Nous avons pu échanger quelques mots avec Lucia (prénom fictif), la bénéficiaire de cette première décision positive, lorsqu’elle est venue dans nos locaux chercher la lettre que les autorités fédérales lui avaient adressée.
CCSI-Info : Lucia, on vous sent très soulagée d’avoir reçu cette réponse !
Lucia : Oui, je n’arrive pas encore à y croire ! Je n’ai pas dormi de la nuit avant de venir ici, j’étais tellement contente et anxieuse à la fois de tenir enfin ce papier dans les mains !
Cela fait longtemps que vous attendiez ce moment, n’est-ce pas ?
Oui, 14 ans ! Je suis arrivée ici de Bolivie en 2004, sur les conseils d’une amie. J’ai assez rapidement trouvé du travail, et je n’ai pas arrêté depuis. J’ai souvent été déclarée aux assurances sociales, mais comme je travaille dans l’économie domestique, je n’ai évidemment jamais pu prétendre à une autorisation de séjour.
Et qu’avez-vous pensé lorsque vous avez entendu parler de l’opération Papyrus ?
J’ai pensé « ça y est, cette fois c’est ma chance » ! Au fil des années, j’ai vu de nombreuses personnes tenter d’obtenir leur régularisation, mais les seuls qui ont réussi étaient des familles avec enfants. Les célibataires comme moi n’avaient aucune chance. Alors quand les critères pour Papyrus ont été annoncés, je me suis dit que je pourrais enfin essayer moi aussi d’accéder à un statut légal.
Comment avez-vous vécu la procédure ? Avez-vous eu peur de déposer votre demande ?
Oui bien sûr, un peu. C’était quand même une prise de risque pour moi. Mais j’étais confiante, les critères étaient clairs et je savais que je remplissais toutes les conditions. Au final, le processus a été assez simple.
Et maintenant, qu’allez-vous faire ?
Aller voir mes parents ! Cela fait tellement longtemps que je ne les ai pas vus. Je peux maintenant voyager librement, et ils m’attendent impatiemment.
Bainvegni Fugitivs Marsch
Sous ce nom un peu barbare se cache en fait une initiative pas barbare du tout : celle d’organiser une marche pour les droits et la dignité de tous les êtres humains et pour une politique migratoire plus humaine. C’est ce qu’ont décidé de faire une poignée de personnes et d’organisations révoltées par les durcissements successifs dans le domaine de l’asile et par l’attitude toujours plus restrictive de la Suisse face aux phénomènes migratoires.

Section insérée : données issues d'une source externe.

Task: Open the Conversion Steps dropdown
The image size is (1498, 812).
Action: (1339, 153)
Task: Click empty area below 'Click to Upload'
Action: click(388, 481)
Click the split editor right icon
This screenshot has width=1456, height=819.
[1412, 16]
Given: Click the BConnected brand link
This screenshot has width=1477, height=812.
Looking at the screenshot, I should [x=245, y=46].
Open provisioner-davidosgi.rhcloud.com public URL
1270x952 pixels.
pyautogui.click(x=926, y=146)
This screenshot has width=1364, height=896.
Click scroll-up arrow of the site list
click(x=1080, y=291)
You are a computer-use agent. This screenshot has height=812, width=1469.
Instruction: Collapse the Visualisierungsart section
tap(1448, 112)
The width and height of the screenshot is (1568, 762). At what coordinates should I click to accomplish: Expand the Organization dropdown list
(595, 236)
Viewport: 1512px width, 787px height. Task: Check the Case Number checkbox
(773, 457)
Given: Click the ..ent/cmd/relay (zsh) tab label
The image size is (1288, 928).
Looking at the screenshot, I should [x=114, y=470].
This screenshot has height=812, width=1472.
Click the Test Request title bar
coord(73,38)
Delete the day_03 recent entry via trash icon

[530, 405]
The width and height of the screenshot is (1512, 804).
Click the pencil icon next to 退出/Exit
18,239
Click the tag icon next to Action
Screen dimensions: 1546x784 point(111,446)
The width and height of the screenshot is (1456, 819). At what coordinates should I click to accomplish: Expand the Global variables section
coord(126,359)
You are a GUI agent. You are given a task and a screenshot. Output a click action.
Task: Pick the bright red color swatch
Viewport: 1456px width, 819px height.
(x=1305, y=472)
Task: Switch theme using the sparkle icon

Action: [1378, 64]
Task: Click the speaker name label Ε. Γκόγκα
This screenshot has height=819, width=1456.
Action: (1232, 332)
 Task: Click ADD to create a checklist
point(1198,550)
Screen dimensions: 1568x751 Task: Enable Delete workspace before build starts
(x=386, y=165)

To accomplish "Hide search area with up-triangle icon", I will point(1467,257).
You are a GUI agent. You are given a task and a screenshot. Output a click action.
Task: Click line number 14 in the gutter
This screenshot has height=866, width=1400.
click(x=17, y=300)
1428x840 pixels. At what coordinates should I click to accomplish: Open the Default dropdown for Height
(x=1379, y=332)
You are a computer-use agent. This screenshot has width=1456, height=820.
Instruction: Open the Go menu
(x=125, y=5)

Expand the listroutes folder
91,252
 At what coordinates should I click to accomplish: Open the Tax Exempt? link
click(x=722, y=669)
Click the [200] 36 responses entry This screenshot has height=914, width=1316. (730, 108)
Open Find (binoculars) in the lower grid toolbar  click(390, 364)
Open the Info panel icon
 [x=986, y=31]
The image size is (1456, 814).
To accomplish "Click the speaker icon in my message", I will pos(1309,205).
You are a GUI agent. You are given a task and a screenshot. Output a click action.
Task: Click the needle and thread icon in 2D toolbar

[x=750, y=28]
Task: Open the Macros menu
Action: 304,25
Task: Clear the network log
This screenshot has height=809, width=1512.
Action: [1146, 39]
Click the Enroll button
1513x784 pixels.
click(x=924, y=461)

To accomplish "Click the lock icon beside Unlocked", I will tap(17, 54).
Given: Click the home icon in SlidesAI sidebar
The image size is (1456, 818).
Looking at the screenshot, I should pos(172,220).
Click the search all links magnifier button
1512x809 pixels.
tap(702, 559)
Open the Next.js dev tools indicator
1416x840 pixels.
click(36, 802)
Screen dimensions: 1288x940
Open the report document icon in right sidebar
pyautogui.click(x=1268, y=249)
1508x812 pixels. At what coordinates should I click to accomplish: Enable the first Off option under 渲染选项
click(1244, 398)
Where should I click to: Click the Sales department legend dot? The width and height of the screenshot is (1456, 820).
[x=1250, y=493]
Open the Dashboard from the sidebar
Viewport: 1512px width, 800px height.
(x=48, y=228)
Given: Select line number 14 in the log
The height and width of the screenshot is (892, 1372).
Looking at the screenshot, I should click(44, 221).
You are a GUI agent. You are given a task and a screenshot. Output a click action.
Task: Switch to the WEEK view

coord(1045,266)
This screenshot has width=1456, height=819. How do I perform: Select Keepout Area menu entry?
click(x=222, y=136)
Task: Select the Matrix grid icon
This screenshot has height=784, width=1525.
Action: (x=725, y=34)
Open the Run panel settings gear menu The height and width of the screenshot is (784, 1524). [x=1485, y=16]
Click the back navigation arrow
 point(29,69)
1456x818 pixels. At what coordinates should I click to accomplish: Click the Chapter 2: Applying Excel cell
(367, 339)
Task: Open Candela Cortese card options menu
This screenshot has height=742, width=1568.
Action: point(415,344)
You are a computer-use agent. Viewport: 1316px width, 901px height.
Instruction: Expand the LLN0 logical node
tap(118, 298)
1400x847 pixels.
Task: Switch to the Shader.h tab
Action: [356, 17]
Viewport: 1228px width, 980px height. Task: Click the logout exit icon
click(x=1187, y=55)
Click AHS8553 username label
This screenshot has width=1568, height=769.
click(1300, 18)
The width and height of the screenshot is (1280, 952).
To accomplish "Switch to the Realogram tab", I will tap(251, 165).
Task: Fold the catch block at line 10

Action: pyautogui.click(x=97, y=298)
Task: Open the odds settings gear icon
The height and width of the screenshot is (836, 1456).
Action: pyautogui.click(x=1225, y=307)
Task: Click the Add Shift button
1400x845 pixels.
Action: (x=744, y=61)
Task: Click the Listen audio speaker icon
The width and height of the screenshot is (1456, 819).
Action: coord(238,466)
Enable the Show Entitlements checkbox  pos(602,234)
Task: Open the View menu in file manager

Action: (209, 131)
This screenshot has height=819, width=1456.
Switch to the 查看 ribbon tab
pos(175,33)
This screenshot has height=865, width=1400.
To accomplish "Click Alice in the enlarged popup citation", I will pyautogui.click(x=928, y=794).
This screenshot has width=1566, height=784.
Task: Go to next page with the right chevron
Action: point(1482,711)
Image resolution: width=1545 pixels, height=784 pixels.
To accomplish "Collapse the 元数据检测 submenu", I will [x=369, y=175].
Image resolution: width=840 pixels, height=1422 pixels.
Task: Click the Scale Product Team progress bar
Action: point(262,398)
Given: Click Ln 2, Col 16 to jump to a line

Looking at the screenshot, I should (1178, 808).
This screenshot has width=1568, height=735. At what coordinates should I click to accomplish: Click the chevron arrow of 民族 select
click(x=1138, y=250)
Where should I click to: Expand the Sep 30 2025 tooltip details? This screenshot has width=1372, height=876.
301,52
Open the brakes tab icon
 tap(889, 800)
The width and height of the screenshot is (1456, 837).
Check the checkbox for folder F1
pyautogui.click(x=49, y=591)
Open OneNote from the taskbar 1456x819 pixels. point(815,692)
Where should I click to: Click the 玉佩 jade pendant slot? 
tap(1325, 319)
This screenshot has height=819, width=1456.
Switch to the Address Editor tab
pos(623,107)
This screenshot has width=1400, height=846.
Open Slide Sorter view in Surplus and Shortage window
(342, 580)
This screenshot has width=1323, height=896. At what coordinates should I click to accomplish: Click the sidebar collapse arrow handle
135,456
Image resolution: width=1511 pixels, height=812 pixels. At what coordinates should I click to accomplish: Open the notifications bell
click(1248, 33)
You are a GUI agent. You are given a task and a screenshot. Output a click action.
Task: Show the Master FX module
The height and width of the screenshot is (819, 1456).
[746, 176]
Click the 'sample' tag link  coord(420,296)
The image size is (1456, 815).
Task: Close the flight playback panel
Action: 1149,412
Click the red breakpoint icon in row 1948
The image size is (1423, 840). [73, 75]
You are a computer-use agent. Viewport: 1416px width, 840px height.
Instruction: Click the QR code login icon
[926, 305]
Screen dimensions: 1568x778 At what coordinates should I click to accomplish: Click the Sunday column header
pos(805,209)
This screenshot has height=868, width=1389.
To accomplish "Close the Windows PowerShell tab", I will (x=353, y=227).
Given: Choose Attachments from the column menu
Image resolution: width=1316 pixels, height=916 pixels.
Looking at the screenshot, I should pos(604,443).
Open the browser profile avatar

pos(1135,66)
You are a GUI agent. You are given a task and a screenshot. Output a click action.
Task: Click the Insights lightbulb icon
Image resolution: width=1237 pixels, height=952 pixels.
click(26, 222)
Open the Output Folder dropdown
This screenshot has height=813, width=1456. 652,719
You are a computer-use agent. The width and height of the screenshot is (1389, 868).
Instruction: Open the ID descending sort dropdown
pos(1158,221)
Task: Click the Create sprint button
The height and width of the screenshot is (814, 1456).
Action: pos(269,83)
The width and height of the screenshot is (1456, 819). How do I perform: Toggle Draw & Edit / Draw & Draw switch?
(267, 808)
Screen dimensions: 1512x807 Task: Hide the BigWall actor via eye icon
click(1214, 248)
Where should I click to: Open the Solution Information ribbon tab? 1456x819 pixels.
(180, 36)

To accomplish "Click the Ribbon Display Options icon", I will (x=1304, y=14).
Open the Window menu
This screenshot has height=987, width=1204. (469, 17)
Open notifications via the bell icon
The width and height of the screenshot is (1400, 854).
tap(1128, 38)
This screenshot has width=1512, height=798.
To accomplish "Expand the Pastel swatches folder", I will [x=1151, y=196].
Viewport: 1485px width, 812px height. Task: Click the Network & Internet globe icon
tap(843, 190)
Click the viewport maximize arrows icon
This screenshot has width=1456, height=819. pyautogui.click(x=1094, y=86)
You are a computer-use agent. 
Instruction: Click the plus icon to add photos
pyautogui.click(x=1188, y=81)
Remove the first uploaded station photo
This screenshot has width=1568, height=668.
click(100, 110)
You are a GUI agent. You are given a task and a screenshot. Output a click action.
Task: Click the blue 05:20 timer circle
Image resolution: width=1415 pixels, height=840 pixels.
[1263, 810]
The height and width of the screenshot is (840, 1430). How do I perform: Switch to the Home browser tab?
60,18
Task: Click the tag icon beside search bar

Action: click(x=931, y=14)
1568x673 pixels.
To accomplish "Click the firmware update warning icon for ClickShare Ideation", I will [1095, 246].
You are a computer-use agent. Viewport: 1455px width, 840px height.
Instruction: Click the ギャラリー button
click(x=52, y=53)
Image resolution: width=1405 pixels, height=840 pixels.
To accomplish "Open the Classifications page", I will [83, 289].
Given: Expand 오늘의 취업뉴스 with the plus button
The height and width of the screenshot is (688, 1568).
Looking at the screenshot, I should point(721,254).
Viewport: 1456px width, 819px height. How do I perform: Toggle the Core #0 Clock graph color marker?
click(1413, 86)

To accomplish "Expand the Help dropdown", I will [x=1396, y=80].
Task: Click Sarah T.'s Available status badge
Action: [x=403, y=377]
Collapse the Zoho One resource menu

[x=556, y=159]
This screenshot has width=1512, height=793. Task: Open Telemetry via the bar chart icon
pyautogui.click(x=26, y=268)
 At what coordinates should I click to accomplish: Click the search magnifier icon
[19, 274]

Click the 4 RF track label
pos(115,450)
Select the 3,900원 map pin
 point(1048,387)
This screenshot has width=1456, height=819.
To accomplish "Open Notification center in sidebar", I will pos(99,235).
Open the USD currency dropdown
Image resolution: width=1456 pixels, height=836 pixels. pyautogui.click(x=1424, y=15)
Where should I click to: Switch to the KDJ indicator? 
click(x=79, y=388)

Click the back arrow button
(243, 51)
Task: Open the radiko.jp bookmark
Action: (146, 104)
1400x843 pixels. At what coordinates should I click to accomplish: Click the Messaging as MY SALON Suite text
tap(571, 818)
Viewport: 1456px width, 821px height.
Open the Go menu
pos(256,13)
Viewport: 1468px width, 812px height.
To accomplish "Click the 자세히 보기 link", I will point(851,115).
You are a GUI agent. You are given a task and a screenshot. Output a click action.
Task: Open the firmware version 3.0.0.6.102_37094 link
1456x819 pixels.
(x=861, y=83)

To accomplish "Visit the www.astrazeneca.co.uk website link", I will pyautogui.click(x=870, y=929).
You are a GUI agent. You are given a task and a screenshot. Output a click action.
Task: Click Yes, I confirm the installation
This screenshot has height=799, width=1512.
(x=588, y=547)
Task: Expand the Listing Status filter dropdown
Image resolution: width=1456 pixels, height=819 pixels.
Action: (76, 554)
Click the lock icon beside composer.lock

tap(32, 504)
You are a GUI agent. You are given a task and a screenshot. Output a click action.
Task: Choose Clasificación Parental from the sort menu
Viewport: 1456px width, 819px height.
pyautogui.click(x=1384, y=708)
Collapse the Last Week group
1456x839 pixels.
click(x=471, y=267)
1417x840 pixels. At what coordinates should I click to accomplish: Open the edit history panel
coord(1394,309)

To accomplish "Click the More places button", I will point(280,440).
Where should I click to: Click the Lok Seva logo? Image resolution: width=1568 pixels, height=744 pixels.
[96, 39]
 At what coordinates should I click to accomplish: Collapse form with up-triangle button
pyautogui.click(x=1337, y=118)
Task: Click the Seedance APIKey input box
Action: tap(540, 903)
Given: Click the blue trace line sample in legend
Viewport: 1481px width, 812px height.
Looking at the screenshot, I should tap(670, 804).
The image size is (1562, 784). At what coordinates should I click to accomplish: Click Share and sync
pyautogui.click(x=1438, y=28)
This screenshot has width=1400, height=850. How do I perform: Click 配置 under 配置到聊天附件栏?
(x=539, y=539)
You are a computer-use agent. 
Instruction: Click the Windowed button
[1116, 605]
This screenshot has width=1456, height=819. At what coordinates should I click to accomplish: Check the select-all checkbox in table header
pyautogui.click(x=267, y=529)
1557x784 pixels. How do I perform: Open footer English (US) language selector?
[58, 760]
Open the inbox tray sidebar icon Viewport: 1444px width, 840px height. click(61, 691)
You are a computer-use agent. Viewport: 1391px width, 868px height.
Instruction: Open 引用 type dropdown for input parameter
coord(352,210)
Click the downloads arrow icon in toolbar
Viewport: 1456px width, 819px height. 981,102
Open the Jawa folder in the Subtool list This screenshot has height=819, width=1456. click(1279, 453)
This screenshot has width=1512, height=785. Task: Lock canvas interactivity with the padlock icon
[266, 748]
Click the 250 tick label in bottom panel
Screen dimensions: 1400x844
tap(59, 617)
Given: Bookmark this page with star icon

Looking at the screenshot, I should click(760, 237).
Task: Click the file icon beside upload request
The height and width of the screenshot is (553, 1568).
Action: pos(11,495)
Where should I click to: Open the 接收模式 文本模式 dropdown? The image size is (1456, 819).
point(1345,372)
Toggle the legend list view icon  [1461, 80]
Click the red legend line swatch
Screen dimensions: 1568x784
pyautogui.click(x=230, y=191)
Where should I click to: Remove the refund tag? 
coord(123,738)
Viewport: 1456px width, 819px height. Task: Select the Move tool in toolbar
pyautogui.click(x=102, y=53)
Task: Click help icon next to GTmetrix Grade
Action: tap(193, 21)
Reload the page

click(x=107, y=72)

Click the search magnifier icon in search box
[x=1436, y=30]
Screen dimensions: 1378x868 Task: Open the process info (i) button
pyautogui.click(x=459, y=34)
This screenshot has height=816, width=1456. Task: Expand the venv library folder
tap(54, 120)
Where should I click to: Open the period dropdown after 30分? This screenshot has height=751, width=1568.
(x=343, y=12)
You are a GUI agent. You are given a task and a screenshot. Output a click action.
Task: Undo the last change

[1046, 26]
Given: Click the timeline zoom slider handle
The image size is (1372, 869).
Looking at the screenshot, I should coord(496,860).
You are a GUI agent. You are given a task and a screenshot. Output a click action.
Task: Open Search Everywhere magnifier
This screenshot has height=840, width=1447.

Soutenue par de nombreuses organisations de terrain proches des personnes réfugiées, cette marche solidaire se propose de “traverser la Suisse à pied et en portant la voix des refoulés et des réfugiés dans les villages et les villes suisses. Nous allons marcher avec eux pour construire des ponts et démontrer qu’il existe une Suisse solidaire, ouverte et prête à s’activer pour revendiquer ces droits fondamentaux qui leur sont niés : droit au travail, au regroupement familial, à la citoyenneté, à la dignité humaine. La barque n’est pas pleine, il suffit de faire un peu de place et chacun trouverait la sienne.”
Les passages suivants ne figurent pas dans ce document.